[geocentrism] Paul

  • From: "philip madsen" <pma15027@xxxxxxxxxxxxxx>
  • To: "geocentrism list" <geocentrism@xxxxxxxxxxxxx>
  • Date: Thu, 5 Apr 2007 05:47:33 +1000

If there was as much evidence for the supernatural as there is for 
heliocentrism, I'd have to think pretty hard about my position. But while one 
prediction after another within the heliocentric theory has been shown to have 
utility, I don't believe that, under controlled conditions, any prediction 
relying on the supernatural has ever been demonstrated. There is more than one 
idea to be debated here. 

However Paul, I do think you are mixing mathmatical certainty predictions with 
theoretical hypotheses. Like if you walk at 4mph after an hour you will have 
travelled 4 miles.  None of this type of successful predictions, which always 
will work, do not really prove one has travelled 4 miles. It only proves that 
you have done the travelling effort equivalent of 4 miles.  If you had been 
walking down the corridor of a moving train, without knowing it was moving, the 
reality of your real movement is unknown. 

None of the certain mathmatical computations that predict accurately Newtons 
laws of gravity or inertia actually prove that gravity is attraction between 
masses, or that inertia  is a self evident property of a mass. 

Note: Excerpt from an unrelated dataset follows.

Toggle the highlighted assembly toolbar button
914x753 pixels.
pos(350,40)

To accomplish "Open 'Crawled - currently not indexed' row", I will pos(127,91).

Predictions of the stars were very accurate when the mathmaticians used 
calculations based upon geocentrism, long before the latter day saints of MS 
decided, without any proof, that Galleleo, a Martyr for science against a false 
religion, declared his theory that the sun was the centre of our solar system 
as a fact. An axiomatic truth. 

If you studied the history of the anticlerical, antichurch , and anti God  
feeling at the time, and saw the difference between their hatred and  your easy 
going natural antipathy, which they did not have at that time, then you would 
more easily understand the weak foundations upon which modern science is built. 
 

Even the establishment today accepts that Newton was a follower of the 
cabbalistic occult delving into satanism. He hated Christ, but pretended 
otherwise because he feared the obvious.

Galleleo likewise cared little for religion, always taking advantage of what he 
could get out of it, at a time when clerics of the Catholic Church were so 
corrupt, that one can easily understand why the reformation, which reformed 
nothing and created a tower of babel, occurred.

Philip.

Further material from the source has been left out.